• _Problem description_: From the records that follow, copy every line that contains the word "item".
Recorded data Block Start
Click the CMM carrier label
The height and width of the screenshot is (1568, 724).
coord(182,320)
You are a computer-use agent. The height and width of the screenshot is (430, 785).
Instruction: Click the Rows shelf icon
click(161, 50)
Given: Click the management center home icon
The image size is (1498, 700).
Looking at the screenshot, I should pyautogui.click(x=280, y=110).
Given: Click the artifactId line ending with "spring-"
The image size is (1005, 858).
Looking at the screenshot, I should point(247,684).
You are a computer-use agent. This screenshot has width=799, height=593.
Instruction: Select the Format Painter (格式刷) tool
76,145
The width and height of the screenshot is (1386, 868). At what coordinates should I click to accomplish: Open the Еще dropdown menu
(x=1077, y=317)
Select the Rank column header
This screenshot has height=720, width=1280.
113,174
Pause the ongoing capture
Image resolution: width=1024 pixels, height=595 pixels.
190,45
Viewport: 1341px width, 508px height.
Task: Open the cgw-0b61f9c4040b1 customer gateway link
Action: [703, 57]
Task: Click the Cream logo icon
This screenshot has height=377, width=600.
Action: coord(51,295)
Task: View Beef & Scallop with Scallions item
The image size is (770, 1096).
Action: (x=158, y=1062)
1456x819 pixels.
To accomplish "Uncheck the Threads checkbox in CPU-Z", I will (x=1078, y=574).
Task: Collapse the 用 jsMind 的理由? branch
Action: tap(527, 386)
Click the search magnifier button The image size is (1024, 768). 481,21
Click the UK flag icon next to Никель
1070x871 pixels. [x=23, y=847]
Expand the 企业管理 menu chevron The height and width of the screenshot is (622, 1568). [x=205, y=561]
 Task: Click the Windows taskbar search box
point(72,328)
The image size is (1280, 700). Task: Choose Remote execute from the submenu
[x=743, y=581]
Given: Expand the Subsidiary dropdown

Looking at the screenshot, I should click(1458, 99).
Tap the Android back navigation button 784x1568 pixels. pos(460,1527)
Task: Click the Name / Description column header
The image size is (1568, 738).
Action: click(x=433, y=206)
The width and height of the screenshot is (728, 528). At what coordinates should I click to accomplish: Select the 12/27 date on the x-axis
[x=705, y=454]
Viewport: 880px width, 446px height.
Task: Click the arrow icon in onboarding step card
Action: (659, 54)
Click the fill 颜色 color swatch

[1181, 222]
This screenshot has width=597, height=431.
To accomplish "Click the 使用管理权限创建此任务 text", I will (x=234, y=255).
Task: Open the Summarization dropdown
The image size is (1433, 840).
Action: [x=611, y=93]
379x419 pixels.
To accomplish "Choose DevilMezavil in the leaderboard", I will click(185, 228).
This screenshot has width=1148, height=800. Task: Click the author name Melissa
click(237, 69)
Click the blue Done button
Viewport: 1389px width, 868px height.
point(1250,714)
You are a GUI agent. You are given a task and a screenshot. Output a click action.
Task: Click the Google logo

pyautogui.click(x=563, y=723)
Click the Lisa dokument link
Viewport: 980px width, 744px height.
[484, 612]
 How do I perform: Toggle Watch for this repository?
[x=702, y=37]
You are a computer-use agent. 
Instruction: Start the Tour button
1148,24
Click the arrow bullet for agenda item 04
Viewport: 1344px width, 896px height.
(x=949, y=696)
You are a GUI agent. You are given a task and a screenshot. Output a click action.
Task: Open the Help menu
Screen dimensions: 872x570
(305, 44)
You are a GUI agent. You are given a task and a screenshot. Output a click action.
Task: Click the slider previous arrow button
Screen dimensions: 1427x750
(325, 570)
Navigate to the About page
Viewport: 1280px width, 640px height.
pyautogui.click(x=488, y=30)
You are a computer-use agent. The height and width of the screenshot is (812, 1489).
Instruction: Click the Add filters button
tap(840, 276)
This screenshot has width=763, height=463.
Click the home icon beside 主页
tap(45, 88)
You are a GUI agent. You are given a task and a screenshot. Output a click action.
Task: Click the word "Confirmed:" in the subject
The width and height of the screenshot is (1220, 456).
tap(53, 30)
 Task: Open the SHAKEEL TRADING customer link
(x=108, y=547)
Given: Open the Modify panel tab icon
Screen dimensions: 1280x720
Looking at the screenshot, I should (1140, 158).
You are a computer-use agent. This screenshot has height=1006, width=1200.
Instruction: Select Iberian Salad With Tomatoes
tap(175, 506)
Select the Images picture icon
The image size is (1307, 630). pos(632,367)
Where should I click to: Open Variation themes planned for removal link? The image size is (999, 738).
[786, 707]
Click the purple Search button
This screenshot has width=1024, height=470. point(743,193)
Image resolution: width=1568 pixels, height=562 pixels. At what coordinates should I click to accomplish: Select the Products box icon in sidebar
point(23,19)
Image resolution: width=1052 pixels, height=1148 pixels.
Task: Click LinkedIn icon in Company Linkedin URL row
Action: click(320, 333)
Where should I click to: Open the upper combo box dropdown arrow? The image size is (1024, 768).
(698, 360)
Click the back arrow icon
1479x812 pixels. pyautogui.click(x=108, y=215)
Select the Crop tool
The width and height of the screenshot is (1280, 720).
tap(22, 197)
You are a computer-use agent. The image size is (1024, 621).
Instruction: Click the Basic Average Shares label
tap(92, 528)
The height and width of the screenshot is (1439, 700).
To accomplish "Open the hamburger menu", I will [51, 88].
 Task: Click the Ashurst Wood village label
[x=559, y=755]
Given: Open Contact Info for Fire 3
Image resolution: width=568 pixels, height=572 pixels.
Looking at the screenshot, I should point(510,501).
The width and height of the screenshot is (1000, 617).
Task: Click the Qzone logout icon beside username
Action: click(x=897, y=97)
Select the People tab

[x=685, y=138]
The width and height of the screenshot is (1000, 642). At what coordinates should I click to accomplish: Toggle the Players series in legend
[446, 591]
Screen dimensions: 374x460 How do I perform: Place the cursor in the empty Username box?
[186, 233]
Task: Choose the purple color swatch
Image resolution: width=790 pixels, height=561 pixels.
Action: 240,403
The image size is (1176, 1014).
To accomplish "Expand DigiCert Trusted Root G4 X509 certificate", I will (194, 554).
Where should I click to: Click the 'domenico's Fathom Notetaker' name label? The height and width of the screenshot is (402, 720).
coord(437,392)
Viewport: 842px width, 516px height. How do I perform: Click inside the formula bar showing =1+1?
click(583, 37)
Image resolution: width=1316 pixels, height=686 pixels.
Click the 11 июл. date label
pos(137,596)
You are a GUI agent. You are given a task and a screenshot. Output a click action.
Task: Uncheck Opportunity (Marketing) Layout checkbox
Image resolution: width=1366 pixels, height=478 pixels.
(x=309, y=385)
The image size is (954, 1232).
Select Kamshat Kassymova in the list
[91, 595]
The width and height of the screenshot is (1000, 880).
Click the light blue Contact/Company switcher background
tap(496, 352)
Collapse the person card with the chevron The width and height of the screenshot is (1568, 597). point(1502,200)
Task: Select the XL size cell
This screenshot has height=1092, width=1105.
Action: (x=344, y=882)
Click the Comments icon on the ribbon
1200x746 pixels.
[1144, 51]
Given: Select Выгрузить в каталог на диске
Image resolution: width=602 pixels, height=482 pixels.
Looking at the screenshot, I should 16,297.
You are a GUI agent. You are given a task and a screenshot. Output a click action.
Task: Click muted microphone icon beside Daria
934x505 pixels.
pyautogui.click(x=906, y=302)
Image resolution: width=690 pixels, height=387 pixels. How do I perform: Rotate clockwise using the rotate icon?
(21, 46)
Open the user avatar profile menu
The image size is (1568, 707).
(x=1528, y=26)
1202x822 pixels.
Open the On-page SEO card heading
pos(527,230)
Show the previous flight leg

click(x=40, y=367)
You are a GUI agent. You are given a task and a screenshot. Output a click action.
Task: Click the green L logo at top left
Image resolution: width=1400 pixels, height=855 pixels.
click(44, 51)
Recorded data Block End
• _Solution for this problem_:
Task: View Beef & Scallop with Scallions item
Click the arrow bullet for agenda item 04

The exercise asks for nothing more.